Fomentar o desenvolvimento da pecuária, aperfeiçoar as raças e espécies animais, no sentido de produção rápida e valorização comercial e incentivar e amparar a indústria de produtos de origem animal são medidas que requerem meios de assistência técnica especificada, sem o que seria expor à graves prejuízos o Estado e os interesses da pecuária.
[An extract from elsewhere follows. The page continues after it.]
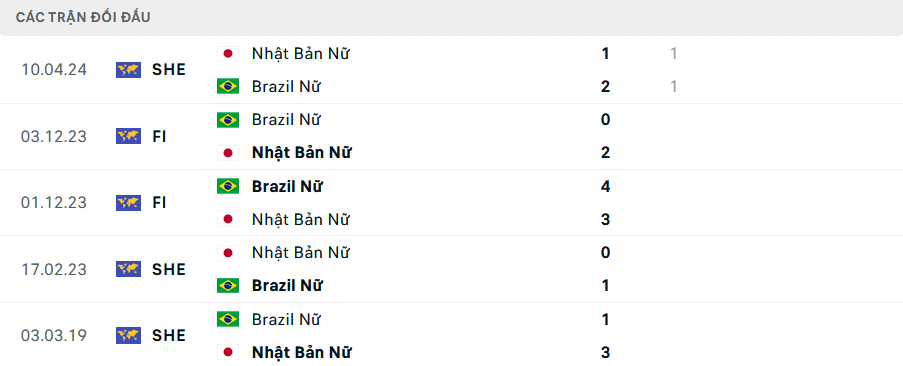The height and width of the screenshot is (366, 903).
Task: Click Brazil flag in 03.12.23 match
Action: [228, 120]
As Escolas de formação de veterinários estão localizadas no sul do País. Os graduados encontram, nesses Estados, condições técnicas, científicas e industriais ótimas, não se sentindo, por isso, atraídos para o Norte. A criação de uma Escola de Medicina Veterinária na Bahia, seria o meio mais seguro de solucionar a carência desses profissionais e remover as falhas decorrentes da mesma. Assim, estaríamos em condições de possuir técnicos em número suficiente, já oferecendo oportunidades aos jovens do Estado, que ligados a interesses locais poderiam aqui permanecer mais facilmente, já atraindo estudantes dos Estados do Norte os quais também se ressentem da escassez de profissionais veterinários.

Uma Escola de Veterinária traria, certamente, ônus para os cofres públicos, mas se considerarmos a necessidade da profissão, esse motivo não deve ser levado em conta. Será um encargo que produzirá largas compensações. Um “acordo” entre o Governo da União e do Estado, poderia solucionar facilmente a idéia. O Estado doaria a área necessária, concorrendo para as edificações e assegurando uma subvenção anual. A União encarregar-se-ia das instalações e restantes obrigações relativas ao custeio do estabelecimento.

A situação da Bahia, no particular de seus problemas agro-pecuários e a relação com a Assistência Veterinária é, pois, de apreensões. A carência de veterinários só poderá agravar cada vez mais essa situação para os que vem concorrer às vantagens econômicas, relativamente a vencimentos oferecidos pelo Ministério da Agricultura, vivamente interessado em completar o seu desfalcado quadro, e a Secretaria de Agricultura de outros Estados. Assim, a solução única para o caso seria a da criação de uma Escola de Técnicos no Norte do País, para o que está a Bahia, dada a sua posição geográfica, em situação privilegiada, e naturalmente indicada, em virtude de ser um dos Estados de maior população animal do País.

Nas expectativas de que mereça acolhimento a idéia que tenho a honra de oferecer à apreciação de V. Excia., apresento homenagens de alto apreço e distinta consideração.

 

 

Assinado Fúlvio José Alice

Médico Veterinário

 

*Acadêmico Titular Fundador da Academia Baiana de Medicina Veterinária.